Dałeś ciała!!! Włąscicielka zdąrzyła usunąć program, nagrania, sformatować dysk twardy itp i może powiedzieć, że nigdy nie używała tych kamerek lub nawet nie wiedziała, że są itd XD Było trzeba zgłosić do UODO, policję zanim poinformowałeś właścicielkę, miałaby grubo przerąbane.
Jechać z takimi, aż dziwne że tak na widoku na przypał bo zazwyczaj czujki ruchu/dymu /gniazdka to są najczęstsze miejsca .Skoro w tym apartamencie były kamerki to pewnie w innych tez ;)
Dzwoni się na policję nie informując właściciela o odkryciu. zaprasza sie policjantów do pokoju i pokazuje się im owe kamerki. I zaczyna się machina. Zjebałeś pan niestety.
Co się zaczyna sprawa sądowa po 6 latach? Potem odwołanie, sądy ziobry to mogą kupe zrobić. Jedyny zysk miałby ten chłop jakby właścicielka dała mu kase z usunięcie tego filmu itp w ramach porozumienia. Zrobił im reklame na jutubie za co też pewnie ta baba może go pozwać ale to dla niego najlepsza i najbardziej moralna decyzja.
Kurwa kto takie dzakuzi robi w mieszkaniu xD Kicz level 90000. Nic dziwnego ze monitorują, raczej przyjezdzaja tam ludzie ze wsi, bez urazy, zacheceni "DŻAKUZI"
No dobra, a skąd wiadomo, że to są ukryte kamerki, a nie po prostu czujki ruchu? Czujki ruchu chyba też muszą świecić w podczerwieni, żeby wykrywać ruch w nocy, czy nie?
Takie czujki można kupić w każdym sklepie z czujkami, a właściciel nic o nich nie wie, bliżej nieznany gość to założył lub ekipa od kablówki(?). Można się zacząć szykować Panie autorze na sprawę za pomówienie bez żadnych dowodów. Chyba, że jesteś ekspertem i wcześniej zrobiłeś dokumentację techniczną tej instalacji. Po użytych określeniach słyszę, że nie jesteś ekspertem więc czym prędzej usuń ten film i przeproś właściciela zanim się wkurzy. Dla innych czytających. Nigdy nie postępujcie w ten sposób jak Autor. Jeżeli coś budzi wasze podejrzenia to musicie opierać się na prawie i jego instytucjach. Wolno Wam się obawiać, wolno Wam się nie znać i dlatego w takim przypadku wzywacie policję. Resztą zajmuje się ona. Do jej przyjazdu możecie zakryć to co wygląda dla Was jak kamera czy mikrofon, ale nie wolno tego uszkodzić, odłączyć, zdemontować.

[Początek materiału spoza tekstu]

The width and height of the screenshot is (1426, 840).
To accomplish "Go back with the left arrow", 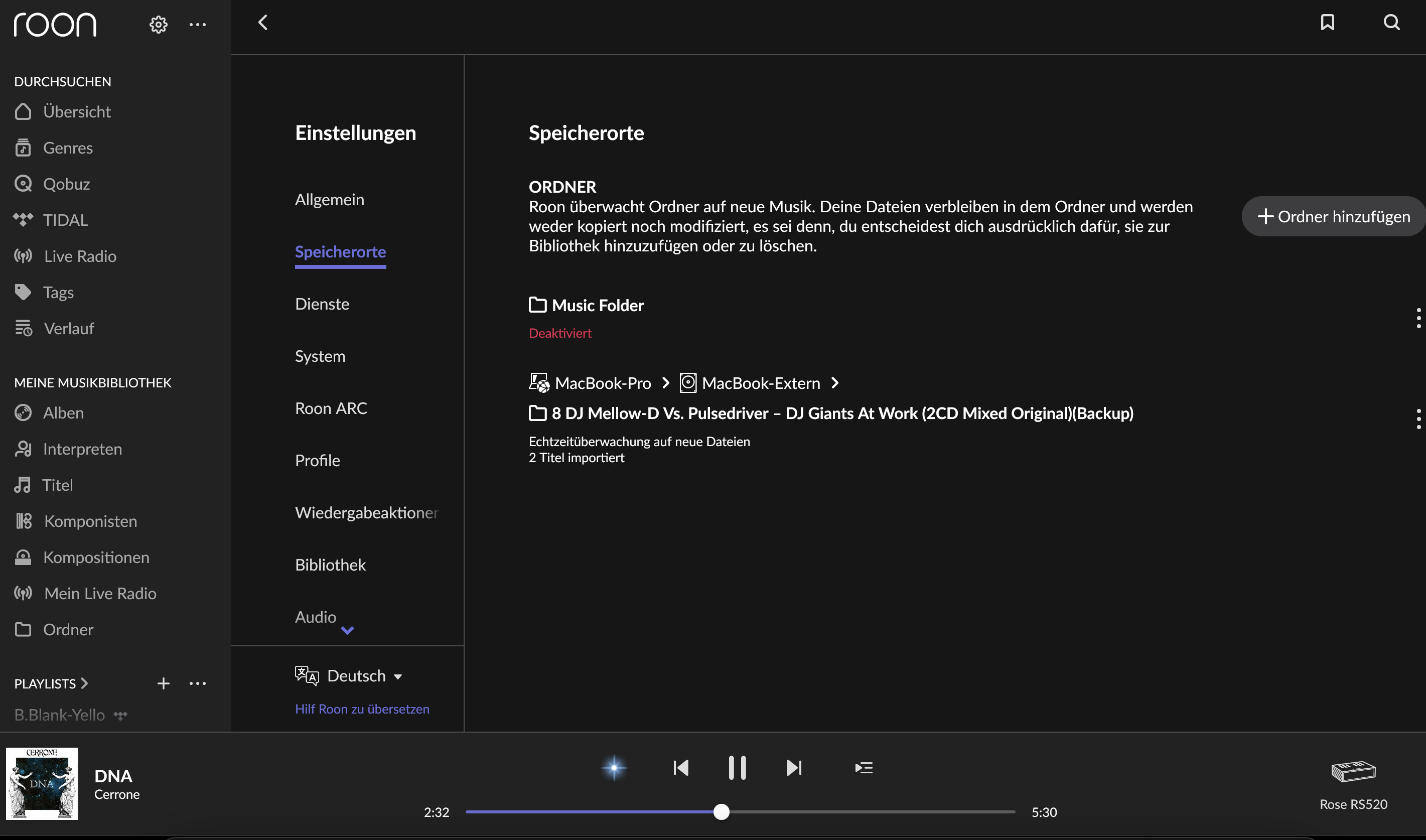I will click(x=262, y=23).
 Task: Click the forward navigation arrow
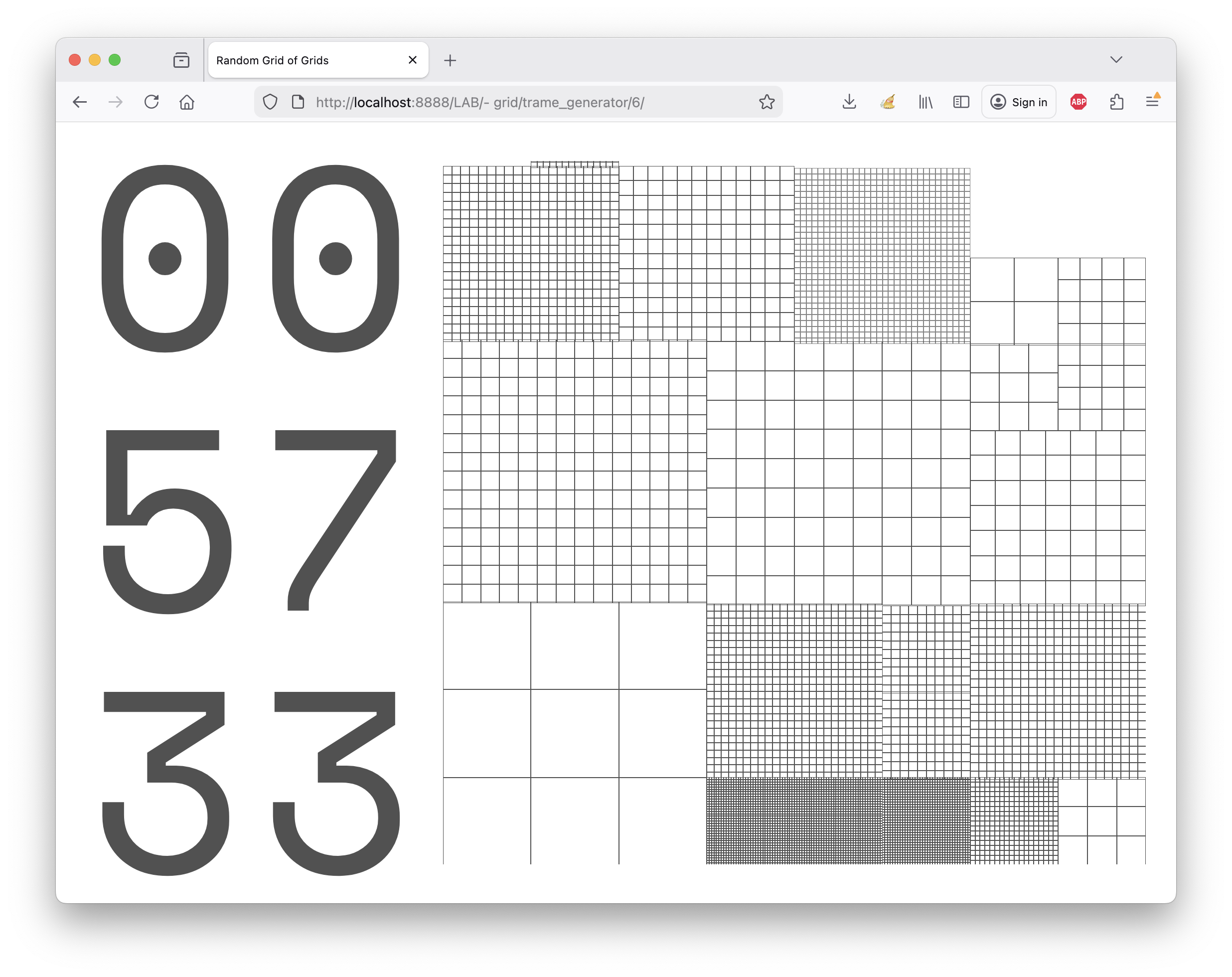pyautogui.click(x=116, y=102)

@@tadeuszjestemimuwieze9147 Stoję za prawem. Winę trzeba komuś udowodnić. Proszę to zrobić zamiast stosować stary internetowy trik przy braku argumentów, atak ad personam. "Idąc tym tropem ..." musze mieć podstawy aby można było udowodnić, że to ten czy ów "podbił mi oko" nie mogę rzucać oskarżeń nie mając dowodów inaczej sam narażam się na oskarżenie o bezpodstawne zarzuty. W tym filmie nie ma krzty dowodu, że stoi za tym właściciel lokalu. Jeżeli jest, to proszę wskazać w którym miejscu. Tak działa prawo. Proszę się doinformować, później wdawać w dyskusje.
Już widzę wlascicielka się odezwała z fake konta. Od zbierania dowodów jest policja. Nagrywanie wynajmowanego pokoju i opowiadanie co znajduje się w środku nie jest przestępstwem ale jako dokument może stanowić dowód użyty przez sąd. Właścicielka ma przejebane w tym momencie i bardzo dobrze.